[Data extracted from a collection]
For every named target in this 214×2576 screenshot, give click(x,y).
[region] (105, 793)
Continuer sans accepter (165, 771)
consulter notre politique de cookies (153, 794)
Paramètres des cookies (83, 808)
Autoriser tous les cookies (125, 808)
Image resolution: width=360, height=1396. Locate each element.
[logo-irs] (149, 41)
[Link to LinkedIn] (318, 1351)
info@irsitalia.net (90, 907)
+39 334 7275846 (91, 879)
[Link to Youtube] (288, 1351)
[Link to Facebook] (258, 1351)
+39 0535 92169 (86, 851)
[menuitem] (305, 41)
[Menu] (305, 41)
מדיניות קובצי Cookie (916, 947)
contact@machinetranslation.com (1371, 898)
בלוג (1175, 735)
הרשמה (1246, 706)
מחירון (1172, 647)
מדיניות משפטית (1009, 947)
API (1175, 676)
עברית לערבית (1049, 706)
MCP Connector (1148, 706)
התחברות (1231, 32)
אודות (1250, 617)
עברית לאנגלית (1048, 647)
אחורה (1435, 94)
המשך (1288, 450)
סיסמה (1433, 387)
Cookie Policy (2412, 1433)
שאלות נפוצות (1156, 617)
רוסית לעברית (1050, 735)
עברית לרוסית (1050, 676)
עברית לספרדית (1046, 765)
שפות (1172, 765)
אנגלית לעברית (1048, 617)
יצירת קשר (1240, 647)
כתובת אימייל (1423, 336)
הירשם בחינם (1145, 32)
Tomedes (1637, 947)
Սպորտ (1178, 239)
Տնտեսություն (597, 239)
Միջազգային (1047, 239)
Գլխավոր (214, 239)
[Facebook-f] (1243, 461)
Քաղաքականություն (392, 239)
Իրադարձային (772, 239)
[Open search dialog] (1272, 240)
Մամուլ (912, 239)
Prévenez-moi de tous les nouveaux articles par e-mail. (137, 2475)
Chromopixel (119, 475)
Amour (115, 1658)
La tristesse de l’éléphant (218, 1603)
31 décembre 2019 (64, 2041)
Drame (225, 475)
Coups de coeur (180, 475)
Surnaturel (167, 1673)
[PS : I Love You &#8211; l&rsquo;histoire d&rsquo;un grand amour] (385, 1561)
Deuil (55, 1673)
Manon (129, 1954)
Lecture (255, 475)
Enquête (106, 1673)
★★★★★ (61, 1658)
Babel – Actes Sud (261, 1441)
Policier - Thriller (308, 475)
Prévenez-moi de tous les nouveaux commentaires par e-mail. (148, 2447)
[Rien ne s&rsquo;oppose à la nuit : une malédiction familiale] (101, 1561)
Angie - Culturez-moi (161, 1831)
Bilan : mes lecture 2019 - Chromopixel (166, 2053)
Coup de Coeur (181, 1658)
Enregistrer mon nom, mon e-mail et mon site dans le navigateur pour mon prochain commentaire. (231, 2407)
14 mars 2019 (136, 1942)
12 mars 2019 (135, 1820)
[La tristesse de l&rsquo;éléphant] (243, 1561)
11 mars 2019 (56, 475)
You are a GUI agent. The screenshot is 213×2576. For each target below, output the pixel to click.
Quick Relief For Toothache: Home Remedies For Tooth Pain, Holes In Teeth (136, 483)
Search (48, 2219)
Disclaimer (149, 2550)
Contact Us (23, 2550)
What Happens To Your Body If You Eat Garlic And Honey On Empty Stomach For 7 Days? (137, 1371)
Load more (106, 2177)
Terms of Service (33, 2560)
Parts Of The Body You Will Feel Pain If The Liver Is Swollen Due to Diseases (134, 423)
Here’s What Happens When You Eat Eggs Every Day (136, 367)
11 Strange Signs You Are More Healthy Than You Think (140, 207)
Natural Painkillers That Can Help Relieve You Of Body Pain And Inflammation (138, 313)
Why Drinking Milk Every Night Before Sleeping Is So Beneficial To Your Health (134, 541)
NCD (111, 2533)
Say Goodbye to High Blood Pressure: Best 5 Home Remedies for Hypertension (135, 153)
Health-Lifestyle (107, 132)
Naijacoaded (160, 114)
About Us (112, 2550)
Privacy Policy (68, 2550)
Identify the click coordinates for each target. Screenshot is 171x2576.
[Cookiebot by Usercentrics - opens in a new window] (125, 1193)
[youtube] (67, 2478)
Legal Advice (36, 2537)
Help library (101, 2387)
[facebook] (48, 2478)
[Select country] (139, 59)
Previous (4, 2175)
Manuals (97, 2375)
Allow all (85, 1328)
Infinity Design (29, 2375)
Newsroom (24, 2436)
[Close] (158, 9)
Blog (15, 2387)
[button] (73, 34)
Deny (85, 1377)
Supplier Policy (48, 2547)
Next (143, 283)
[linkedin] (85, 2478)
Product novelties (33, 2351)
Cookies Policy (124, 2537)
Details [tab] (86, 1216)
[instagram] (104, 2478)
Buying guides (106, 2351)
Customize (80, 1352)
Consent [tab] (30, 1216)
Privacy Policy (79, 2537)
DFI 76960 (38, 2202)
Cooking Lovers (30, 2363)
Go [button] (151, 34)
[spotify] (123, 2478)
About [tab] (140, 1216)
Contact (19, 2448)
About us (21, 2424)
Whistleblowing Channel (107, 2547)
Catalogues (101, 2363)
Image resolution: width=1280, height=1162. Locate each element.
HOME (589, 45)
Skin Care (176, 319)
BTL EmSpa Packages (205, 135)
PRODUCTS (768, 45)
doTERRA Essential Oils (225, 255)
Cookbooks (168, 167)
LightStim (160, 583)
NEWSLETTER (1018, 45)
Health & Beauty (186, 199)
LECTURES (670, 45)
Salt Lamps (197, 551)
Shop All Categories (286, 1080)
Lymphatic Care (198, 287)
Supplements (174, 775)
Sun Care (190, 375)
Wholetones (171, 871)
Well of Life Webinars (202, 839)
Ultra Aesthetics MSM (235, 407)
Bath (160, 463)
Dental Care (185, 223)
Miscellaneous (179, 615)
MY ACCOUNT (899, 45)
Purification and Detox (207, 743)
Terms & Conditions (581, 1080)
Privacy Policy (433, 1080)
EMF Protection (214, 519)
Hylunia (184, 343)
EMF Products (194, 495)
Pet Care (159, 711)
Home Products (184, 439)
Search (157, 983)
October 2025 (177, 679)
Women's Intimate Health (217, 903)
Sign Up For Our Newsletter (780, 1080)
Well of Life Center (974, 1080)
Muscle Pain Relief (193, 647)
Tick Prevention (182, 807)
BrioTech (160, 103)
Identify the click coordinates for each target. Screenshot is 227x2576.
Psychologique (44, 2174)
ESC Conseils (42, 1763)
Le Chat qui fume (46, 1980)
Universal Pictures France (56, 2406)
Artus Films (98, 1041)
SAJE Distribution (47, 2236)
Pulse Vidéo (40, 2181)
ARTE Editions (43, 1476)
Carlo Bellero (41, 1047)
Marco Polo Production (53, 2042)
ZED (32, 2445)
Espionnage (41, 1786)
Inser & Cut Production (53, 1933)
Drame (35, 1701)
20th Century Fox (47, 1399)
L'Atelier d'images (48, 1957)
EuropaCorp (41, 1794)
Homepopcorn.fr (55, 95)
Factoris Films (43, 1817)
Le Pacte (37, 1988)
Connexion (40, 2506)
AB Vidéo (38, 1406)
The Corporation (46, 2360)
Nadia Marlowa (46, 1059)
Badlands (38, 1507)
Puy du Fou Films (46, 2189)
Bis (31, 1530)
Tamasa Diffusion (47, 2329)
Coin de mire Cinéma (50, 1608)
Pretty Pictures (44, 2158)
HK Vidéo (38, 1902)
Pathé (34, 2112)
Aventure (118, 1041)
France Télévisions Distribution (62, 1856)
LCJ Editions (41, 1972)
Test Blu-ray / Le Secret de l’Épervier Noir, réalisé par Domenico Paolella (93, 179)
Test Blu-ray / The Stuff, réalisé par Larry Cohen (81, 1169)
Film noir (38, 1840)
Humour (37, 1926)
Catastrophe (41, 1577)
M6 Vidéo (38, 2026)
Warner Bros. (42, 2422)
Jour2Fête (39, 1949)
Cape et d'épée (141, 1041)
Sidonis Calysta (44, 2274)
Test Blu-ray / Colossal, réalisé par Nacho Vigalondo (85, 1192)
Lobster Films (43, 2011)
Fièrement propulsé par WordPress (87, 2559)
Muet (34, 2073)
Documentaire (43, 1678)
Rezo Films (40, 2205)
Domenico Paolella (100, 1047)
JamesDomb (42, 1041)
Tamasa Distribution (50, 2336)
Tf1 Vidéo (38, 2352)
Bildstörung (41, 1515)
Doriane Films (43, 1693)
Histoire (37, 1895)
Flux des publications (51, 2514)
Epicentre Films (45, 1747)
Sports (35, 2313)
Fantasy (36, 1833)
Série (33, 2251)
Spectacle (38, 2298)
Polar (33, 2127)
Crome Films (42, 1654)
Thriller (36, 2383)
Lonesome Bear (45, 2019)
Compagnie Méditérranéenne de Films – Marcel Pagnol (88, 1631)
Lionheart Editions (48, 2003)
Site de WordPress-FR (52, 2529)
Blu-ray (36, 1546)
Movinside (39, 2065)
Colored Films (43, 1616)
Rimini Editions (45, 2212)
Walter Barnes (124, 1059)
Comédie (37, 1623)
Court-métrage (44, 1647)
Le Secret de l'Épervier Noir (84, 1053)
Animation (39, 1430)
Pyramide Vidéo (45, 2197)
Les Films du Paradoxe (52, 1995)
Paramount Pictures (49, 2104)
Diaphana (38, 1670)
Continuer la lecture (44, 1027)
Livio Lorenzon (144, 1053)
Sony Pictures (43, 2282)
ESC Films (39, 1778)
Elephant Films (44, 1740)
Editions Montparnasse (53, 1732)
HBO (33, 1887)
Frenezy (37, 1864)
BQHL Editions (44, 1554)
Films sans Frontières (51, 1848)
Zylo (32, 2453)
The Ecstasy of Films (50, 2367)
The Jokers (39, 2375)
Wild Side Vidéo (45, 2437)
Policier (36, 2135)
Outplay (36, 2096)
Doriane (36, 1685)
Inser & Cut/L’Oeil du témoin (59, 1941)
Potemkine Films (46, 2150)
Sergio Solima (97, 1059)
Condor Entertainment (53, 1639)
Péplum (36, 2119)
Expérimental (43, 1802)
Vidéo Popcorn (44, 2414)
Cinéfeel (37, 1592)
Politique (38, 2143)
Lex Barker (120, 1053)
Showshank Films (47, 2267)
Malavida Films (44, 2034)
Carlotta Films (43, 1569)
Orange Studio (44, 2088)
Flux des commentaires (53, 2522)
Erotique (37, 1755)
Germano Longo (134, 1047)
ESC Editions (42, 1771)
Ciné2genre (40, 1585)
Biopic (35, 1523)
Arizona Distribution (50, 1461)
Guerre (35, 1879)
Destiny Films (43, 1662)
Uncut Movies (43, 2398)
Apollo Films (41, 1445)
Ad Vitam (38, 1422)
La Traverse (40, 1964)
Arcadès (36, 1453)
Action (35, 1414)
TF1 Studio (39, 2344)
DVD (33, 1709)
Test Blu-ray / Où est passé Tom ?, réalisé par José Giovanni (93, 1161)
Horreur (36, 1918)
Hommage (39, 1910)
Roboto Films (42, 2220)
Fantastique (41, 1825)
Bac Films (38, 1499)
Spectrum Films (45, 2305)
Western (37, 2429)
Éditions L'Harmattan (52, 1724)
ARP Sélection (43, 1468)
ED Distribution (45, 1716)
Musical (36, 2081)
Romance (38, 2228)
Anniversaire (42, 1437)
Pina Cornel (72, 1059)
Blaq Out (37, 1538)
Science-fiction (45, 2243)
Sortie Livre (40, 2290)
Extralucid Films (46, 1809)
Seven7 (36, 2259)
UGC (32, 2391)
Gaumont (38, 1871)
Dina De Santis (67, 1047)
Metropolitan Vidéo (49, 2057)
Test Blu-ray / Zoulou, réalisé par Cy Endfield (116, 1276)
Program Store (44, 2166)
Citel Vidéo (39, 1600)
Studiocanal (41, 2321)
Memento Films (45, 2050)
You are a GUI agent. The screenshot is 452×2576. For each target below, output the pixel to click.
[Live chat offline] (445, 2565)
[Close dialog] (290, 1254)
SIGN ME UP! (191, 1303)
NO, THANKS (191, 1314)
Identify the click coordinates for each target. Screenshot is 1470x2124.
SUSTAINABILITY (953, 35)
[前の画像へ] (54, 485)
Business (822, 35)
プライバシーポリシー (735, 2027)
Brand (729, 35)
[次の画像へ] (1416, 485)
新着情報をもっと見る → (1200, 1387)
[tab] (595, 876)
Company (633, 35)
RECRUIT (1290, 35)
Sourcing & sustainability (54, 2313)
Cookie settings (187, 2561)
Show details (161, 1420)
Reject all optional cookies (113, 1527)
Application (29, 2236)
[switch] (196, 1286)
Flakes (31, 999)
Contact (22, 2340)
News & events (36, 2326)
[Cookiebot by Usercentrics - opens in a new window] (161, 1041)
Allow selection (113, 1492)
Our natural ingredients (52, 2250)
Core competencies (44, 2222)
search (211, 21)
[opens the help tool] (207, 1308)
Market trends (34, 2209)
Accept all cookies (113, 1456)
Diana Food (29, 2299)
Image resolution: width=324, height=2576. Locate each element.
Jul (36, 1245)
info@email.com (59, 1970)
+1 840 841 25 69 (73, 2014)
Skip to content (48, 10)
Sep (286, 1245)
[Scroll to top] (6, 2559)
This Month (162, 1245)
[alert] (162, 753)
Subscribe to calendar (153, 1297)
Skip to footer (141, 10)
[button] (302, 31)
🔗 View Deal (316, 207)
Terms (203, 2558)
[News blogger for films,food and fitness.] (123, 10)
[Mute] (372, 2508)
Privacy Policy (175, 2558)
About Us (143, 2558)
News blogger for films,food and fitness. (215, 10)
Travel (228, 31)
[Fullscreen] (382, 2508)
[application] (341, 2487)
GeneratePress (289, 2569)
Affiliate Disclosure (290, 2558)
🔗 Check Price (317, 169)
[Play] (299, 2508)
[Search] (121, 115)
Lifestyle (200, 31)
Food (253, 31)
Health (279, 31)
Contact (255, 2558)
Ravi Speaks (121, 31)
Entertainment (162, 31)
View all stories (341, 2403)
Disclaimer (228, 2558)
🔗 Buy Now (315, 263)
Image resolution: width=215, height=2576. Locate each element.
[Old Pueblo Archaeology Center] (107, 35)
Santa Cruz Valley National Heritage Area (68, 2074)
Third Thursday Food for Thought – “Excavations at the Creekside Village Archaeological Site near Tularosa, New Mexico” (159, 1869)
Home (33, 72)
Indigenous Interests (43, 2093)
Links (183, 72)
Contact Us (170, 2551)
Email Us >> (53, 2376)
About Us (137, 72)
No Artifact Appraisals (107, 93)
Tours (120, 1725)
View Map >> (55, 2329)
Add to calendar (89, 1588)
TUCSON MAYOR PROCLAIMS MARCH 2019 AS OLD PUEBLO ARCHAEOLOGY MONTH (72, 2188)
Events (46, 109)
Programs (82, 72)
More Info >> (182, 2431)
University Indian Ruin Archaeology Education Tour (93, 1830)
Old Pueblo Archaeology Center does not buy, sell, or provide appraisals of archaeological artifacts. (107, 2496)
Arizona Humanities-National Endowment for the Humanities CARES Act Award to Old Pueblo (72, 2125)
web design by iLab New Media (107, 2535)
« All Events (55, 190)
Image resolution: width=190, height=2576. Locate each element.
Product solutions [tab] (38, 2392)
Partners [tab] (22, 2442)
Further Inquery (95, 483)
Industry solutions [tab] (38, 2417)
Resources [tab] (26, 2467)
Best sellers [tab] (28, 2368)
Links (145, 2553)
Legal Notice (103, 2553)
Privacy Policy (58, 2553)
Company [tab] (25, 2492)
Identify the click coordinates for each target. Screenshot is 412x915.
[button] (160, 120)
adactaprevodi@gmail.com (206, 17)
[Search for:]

**Work to be completed**
Above are some lines. Repeat exactly, and only, those from the line that has "France Télévisions Distribution (62, 1856)" through the line that has "JamesDomb (42, 1041)".

**Output of the exercise**
France Télévisions Distribution (62, 1856)
LCJ Editions (41, 1972)
Test Blu-ray / Le Secret de l’Épervier Noir, réalisé par Domenico Paolella (93, 179)
Test Blu-ray / The Stuff, réalisé par Larry Cohen (81, 1169)
Film noir (38, 1840)
Humour (37, 1926)
Catastrophe (41, 1577)
M6 Vidéo (38, 2026)
Warner Bros. (42, 2422)
Jour2Fête (39, 1949)
Cape et d'épée (141, 1041)
Sidonis Calysta (44, 2274)
Test Blu-ray / Colossal, réalisé par Nacho Vigalondo (85, 1192)
Lobster Films (43, 2011)
Fièrement propulsé par WordPress (87, 2559)
Muet (34, 2073)
Documentaire (43, 1678)
Rezo Films (40, 2205)
Domenico Paolella (100, 1047)
JamesDomb (42, 1041)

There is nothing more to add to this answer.